Il King dei panettoni a Brera. Nuova tradizione Fiasconaro
ASSAGGIO in strada, a Brera. Nel corner shop del Carlyle Hotel di corso Garibaldi, primo presidio Expo. Come in piazza a Castelbuono, davanti alla pasticceria dove è iniziato tutto. Con le meravigliose creme di pistacchio, mandorle e manna. La prima lezione del capo pasticcere Nicola Fiasconaro. Il tecnico creativo dei fratelli. «Il panettone è vivo, se lo farcisci hai due problemi: i conservanti e il fatto che l’impasto se lo mangia». Quindi crema a spalmo, fatta in una delle dieci aziende dell’indotto sull’isola. Un marchio delle Madonie che ha conquistato il mondo. Con il panettone milanese e la materia prima siciliana e mediterranea.
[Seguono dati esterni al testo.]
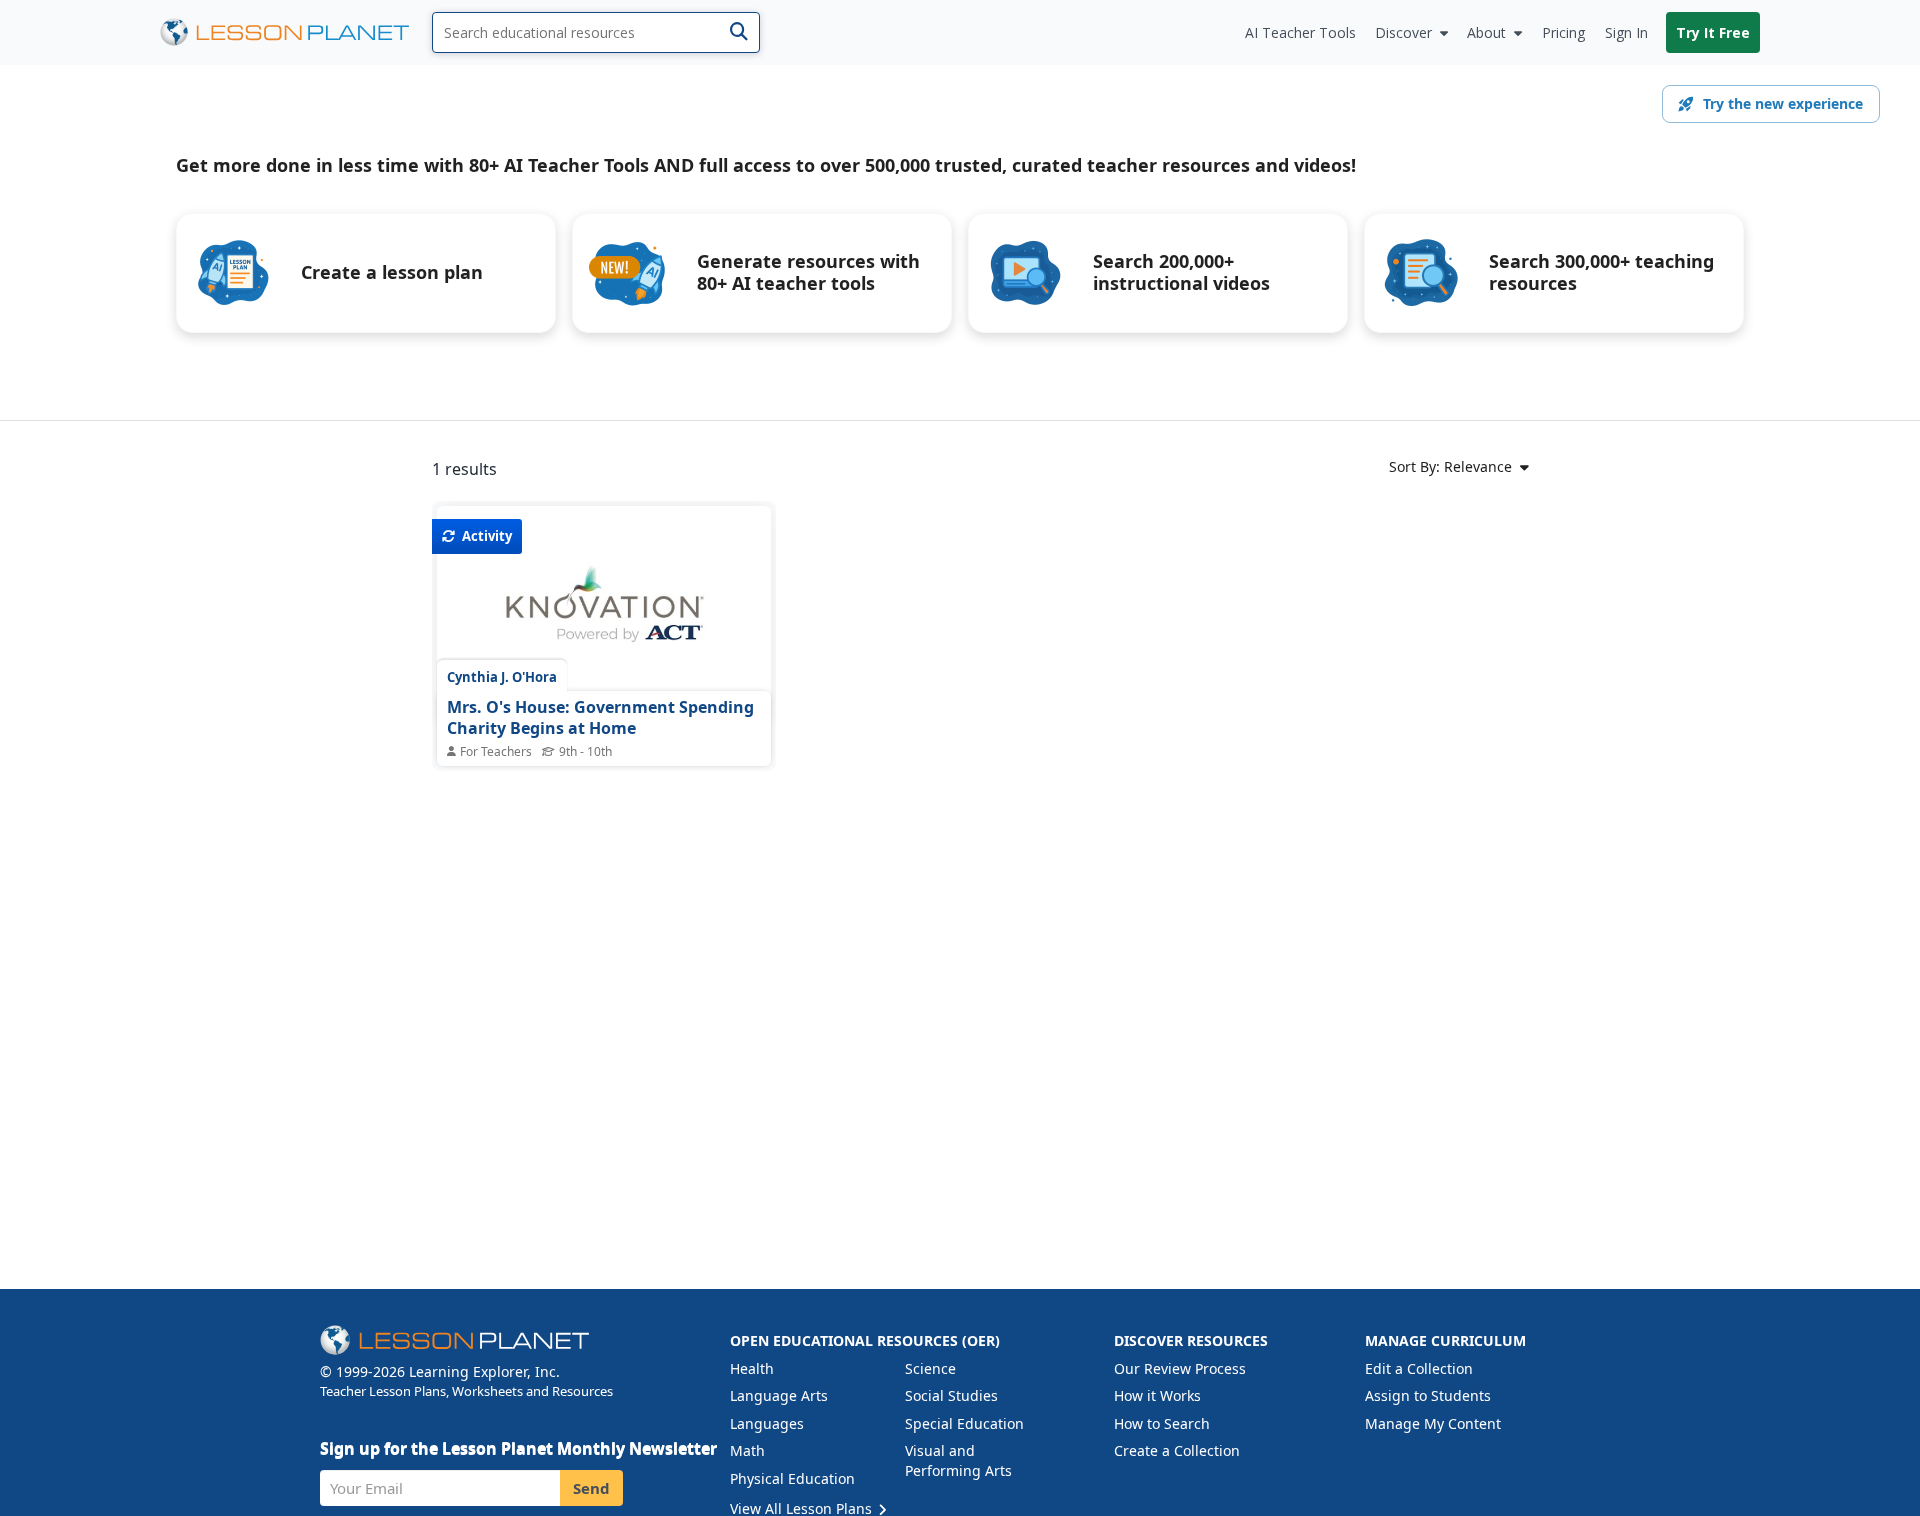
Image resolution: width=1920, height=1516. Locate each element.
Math (747, 1450)
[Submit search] (738, 32)
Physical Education (792, 1478)
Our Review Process (1180, 1368)
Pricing (1563, 32)
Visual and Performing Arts (958, 1460)
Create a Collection (1177, 1450)
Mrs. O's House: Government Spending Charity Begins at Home (600, 718)
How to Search (1162, 1423)
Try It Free (1713, 32)
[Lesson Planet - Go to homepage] (296, 32)
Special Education (964, 1423)
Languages (767, 1423)
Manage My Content (1433, 1423)
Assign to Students (1428, 1395)
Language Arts (779, 1395)
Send (591, 1488)
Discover (1403, 32)
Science (930, 1368)
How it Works (1157, 1395)
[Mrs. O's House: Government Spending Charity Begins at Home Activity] (604, 615)
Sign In (1626, 32)
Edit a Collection (1419, 1368)
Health (752, 1368)
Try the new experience (1783, 103)
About (1486, 32)
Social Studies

Dopo aver lanciato le varianti Oro di Manna, «resina medicinale e zuccherina che si raccoglie intorno a Castelbuono», il Bianco alla mandorla, il Verde al pistacchio e il Nero alla crema di caffè e cioccolato, Nicola è ritornato a lavorare sul «tradizionale milanese» ed è uscito il King.
«HO IMPARATO tutto da Gino Alemagna e Angelo Motta – racconta Nicola –, anche se il vero rivoluzionario fu, a Pinerolo, Monsù Pietro Ferrua, che inventò alla Galup (Goloso) la glassa alle nocciole e cambiò i frutti dell’impasto con grande fanatasia. Le mie glasse di manna, mandorla e pistacchio nascono da questa lezione. Un altro grande, fra i conteporanei, è Teresio Busnelli. I veronesi Melegatti e Bauli inventarono l’impasto neutro del Pandoro (dall’Ofelia)». Quindici gusti, ricerca di nuovi processi, ricette e materie prime con l’Università di Catania, Scienze Alimentari. «Il King è la sintesi della nostra terra madre contadina, senza addittivi. Come sempre. Grano tenero autoctono, dai piccoli appezzamenti delle Madonie, a Ganci e Polizzi Generoso. La piccola produzione di malvasia passita di Salina, arance della piana di Catania, Lentini e Carlentini, canditi a Napoli da Ambrosio, senza ossidazione di anidride solforosa, uva australiana, burro di Normandia e Belgio (grassi in fusione corporea a 25 gradi). Più digeribili e buoni».